*VORLIEGENDER TEXT:*
══════════════════════════════

Punk Rock Holiday 1.8
Ein Festival wie Heimkommen
Es ist Morgen. Früher Morgen und die laue Luft verspricht den Beginn eines drückend heißen Tages. Die Sonne geht auf, wirft ihr erstes, prickelnd-goldenes Licht auf die türkisblaue Soča und das gesellschaftliche Spektrum, in dem man sich um diese Zeit bewegt, liegt irgendwo zwischen hitzegebeutelten Frühaufstehern und Hardcore-Überlebenden der letzten Nacht. Bald wird das Festivalgelände wieder lebendig werden. Sehr lebendig.

══════════════════════════════

*Gespeicherte Einträge aus einer Sammlung:*
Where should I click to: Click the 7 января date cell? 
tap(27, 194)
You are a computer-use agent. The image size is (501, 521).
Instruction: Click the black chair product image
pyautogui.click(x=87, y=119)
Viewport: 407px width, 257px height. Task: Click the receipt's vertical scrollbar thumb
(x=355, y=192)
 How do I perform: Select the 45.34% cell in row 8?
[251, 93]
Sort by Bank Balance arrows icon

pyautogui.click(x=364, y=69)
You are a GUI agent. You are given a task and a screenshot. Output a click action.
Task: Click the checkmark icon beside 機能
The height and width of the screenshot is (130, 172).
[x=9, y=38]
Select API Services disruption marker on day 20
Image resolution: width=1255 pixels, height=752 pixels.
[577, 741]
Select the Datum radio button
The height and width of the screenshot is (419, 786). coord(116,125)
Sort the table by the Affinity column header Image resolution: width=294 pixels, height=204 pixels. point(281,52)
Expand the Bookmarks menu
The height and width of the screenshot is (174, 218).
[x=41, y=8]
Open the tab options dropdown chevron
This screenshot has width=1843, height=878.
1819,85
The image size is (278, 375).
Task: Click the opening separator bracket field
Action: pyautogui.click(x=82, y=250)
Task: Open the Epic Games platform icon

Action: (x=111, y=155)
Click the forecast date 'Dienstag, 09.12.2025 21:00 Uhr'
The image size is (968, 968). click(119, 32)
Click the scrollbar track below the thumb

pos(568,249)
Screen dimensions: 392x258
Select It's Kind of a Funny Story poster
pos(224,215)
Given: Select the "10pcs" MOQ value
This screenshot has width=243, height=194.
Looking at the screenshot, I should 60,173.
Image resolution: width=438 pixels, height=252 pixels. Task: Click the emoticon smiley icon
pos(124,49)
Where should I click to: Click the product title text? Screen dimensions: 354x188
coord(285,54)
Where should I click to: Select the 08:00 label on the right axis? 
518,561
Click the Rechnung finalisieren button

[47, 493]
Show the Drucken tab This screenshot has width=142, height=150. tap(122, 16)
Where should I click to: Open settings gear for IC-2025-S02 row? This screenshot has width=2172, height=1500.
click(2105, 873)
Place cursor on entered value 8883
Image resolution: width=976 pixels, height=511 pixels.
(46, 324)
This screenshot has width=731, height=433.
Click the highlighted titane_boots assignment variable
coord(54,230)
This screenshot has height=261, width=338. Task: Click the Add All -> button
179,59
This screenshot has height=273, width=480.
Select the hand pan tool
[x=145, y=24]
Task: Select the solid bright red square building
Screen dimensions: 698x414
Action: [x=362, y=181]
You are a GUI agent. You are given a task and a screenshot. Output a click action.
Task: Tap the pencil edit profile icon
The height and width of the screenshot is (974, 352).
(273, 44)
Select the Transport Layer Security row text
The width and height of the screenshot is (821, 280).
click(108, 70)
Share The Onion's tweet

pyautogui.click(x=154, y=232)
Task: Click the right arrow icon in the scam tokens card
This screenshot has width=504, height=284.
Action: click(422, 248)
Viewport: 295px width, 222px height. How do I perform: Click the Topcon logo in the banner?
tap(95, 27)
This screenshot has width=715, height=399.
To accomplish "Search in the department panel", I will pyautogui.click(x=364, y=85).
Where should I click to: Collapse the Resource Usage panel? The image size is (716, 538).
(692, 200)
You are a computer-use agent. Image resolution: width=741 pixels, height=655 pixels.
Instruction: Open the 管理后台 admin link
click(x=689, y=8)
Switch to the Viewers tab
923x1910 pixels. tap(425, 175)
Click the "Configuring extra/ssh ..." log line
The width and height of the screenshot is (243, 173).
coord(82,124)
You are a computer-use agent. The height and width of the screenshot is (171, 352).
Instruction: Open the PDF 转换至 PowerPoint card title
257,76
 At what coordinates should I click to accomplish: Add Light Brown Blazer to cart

══════════════════════════════

*AUFGABENSTELLUNG:*
Passen diese Aussagen zum Text über das Punk Rock Holiday? Antworte bei jeder mit Ja oder Nein und zitiere wörtlich die Stelle, die das entscheidet.
1. Es ist Abend.
2. Die Soča wird als türkisblau beschrieben.
3. Der Tag soll kühl werden.
Für die Lösung zählt nur der Text, nicht die Einträge.

*ERGEBNIS:*
1. Nein: „Es ist Morgen.“
2. Ja: „die türkisblaue Soča“
3. Nein: „den Beginn eines drückend heißen Tages“